Mike Shenk’s Wall Street Journal contest crossword, “Two by Two”—Laura’s review
I’m back from Lollapuzzoola where I hung out with many fine folks from our puzzling subculture. (If you missed the fun, get the puzzles to solve at home!) Thanks Jim P. for ably steering the metaship in my absence.
This week we’re looking for an animal. I like animals! Right after Lolla I went on a family road trip and I still cannot figure out what compels people to announce, when you are driving down the road, that there are cows outstanding in the fields on either side of said road. “Cows!” Indeed. There are, indeed, cows.
- [17a: Capital quantity]: SUM OF MONEY. I keep wanting to parse that as [Anti-capitalist statement from a Japanese wrestler?]: SUMO: F MONEY!

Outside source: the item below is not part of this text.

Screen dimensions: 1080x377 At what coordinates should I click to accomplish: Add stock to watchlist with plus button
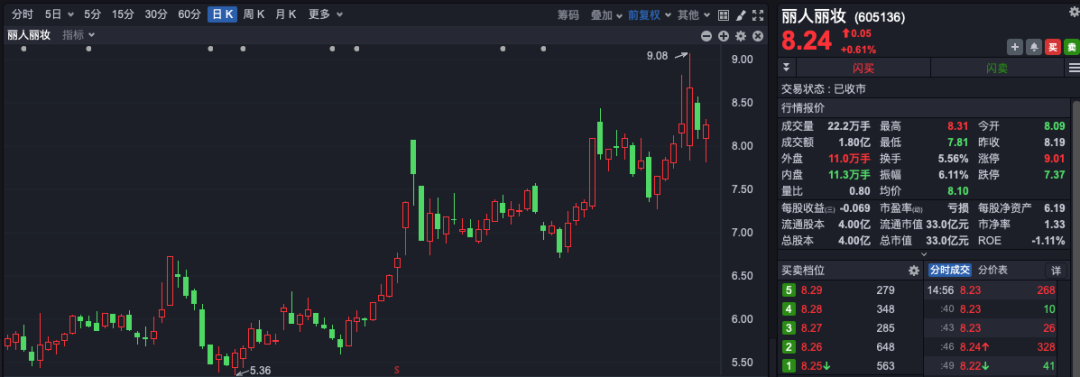tap(1015, 47)
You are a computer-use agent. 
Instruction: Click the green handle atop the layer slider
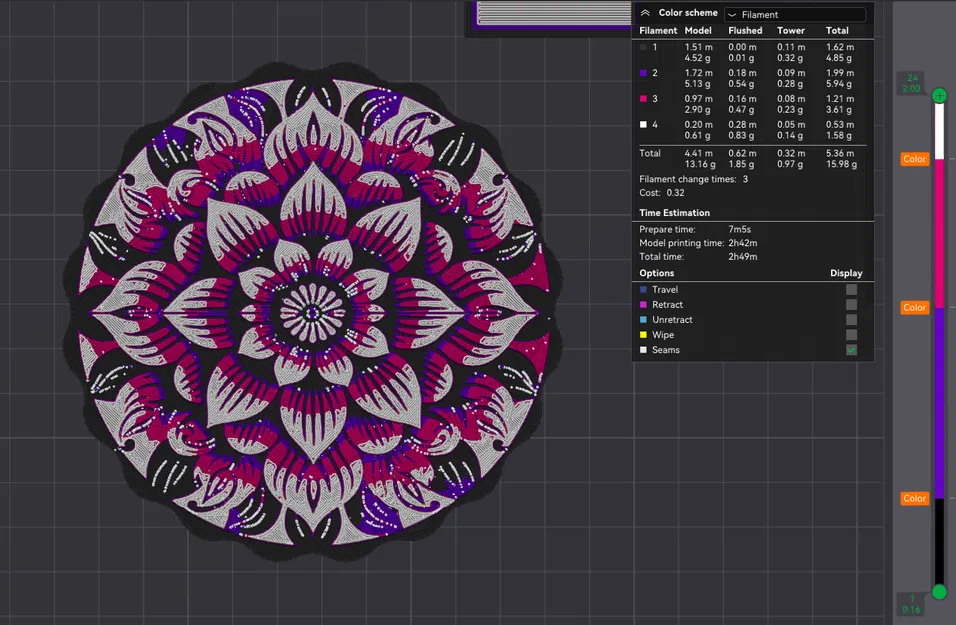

- [21a: Loitered]: HUNG AROUND
- [36a: School in Logan]: UTAH STATE
- [41a: Contract conditions]: FINE PRINT
- [50a: “Stranger Things” monster]: DEMOGORGON
- [60a: Opera that includes the aria “Sempre libera”]: LA TRAVIATA
Lest I get lost in the Upside Down, I gave myself a limited time to figure this one out at first, and it paid off with a mechanism that’s arguably a Week 1.5 on the Gaffney Scale. Since the themers don’t have any referential connection, let’s see what orthographic pattern we might find. Taking the title, “Two by Two,” as a hint, we can look for things that might conceivably be two by two — and lo, in the themers those things doth dwell:
SUM OF MONEY
HUNG AROUND
UTAH STATE
FINE PRINT
DEMOGORGON
LA TRAVIATA
Each themer has a repeated two-letter sequence — two by two, get it? — and taking those sequences all in order, we get MOUNTAIN GOAT, which is an animal and our answer.
On the topic of Mountain Goats, here’s a recent live performance of a song that has brought me comfort during some spectacularly (and recently!) shitty times.
So elegant that not only are there pairs of letters but they are together and in the right order for the answer. No anagramming required. Another marvelously clever offering.